Rising prices and payments continued to narrow the active buying pool. JD Power estimated the average monthly payment on a new-vehicle finance contract at $813 in June, up 3.4% year over year and the highest ever recorded for any June. OEM incentive spending also increased, with JD Power estimating average incentive spending per unit at $3,217 in June, up 12.7% from a year earlier.
More buyers stretched their loan terms to keep payments manageable. JD Power estimated that 13.6% of new-vehicle loans now carry terms of 84 months or longer, up from 13.4% in May.
USMCA Left Unrenewed as Auto Groups Seek Extension
Manzi’s report noted that the United States will not renew the U.S.-Mexico-Canada Agreement in its current form. Negotiations between the United States and Mexico are set to continue through July 20, with no date yet set for talks between the United States and Canada.
As CollisionWeek reported, U.S. Trade Representative Jamieson Greer said after the July 1 joint review that Washington would not renew the pact in its current form, though the agreement remains in force. NADA was among a coalition of automotive trade groups that urged the three governments to reach an extension rather than let the agreement’s terms lapse. The pact’s automotive rules of origin, along with the Section 232 tariffs layered atop them, govern a supply chain in which Canada and Mexico together account for roughly 30% of the auto parts used in the United States.
Segment and Manufacturer Share
Crossovers held the largest segment share in June at 49.0%, followed by pickups at 18.8%, SUVs at 10.6%, small cars at 7.3%, mid-size and large cars at 6.8%, vans at 4.9% and luxury cars at 2.5%.
Toyota, GM and Ford continued to hold the largest U.S. market shares. On a year-to-date basis, Toyota, Stellantis, Honda, Nissan, Hyundai-Kia, BMW, Volkswagen and Mazda posted share gains, while GM, Ford, Tesla, Subaru and Mercedes-Benz lost ground, as did an “Other” group comprising Jaguar/Land Rover, Lucid, Mitsubishi, Rivian and Volvo. Volkswagen and Mazda flipped to gainers after losing year-to-date share in the April report.
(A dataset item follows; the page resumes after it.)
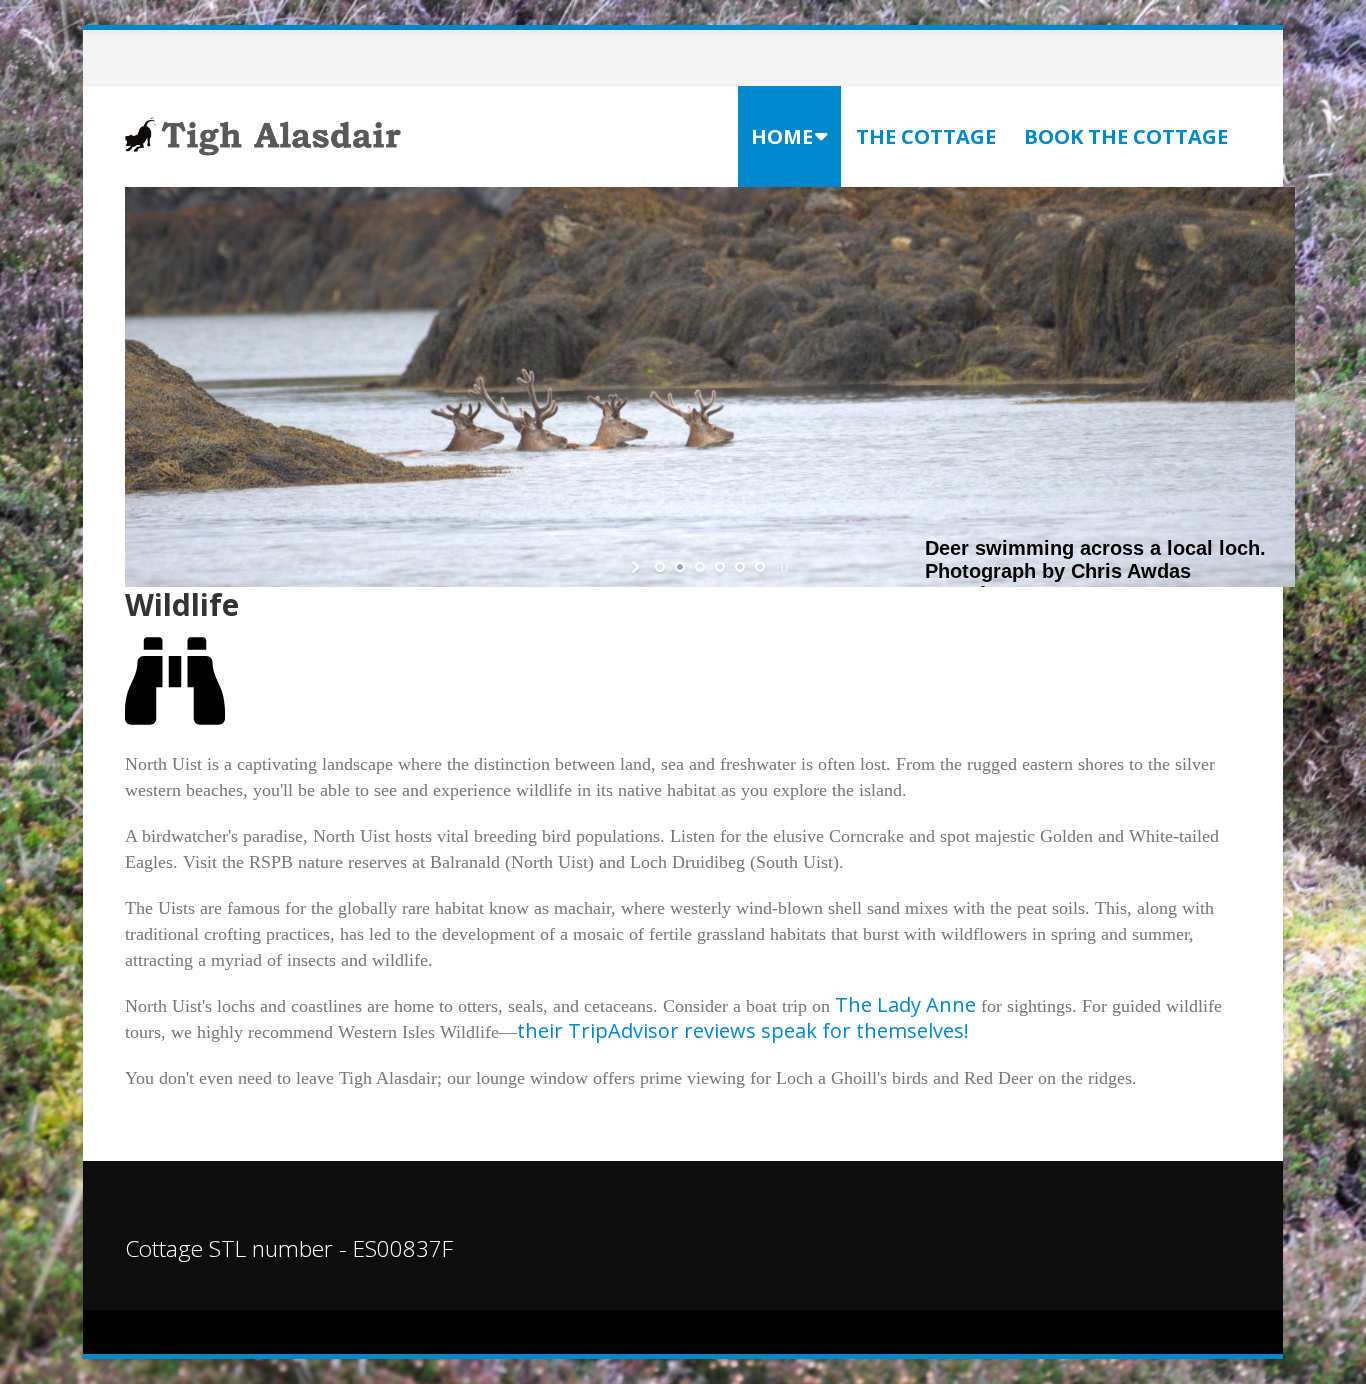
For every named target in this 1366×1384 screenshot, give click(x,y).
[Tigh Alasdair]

Total light-vehicle SAAR for June was 16.52 million units, up 4.4% year over year. Total car SAAR stood at 2.70 million units, up 1.5%, while total light-truck SAAR reached 13.82 million units, up 4.9%. Domestic light-vehicle SAAR was 12.69 million units, up 2.6%, and import light-vehicle SAAR totaled 3.83 million units, up 10.7%. The year-to-date picture stayed weaker: car SAAR was down 8.7% and import SAAR down 6.2%, against smaller declines of 1.4% for light trucks and 1.5% for domestic vehicles.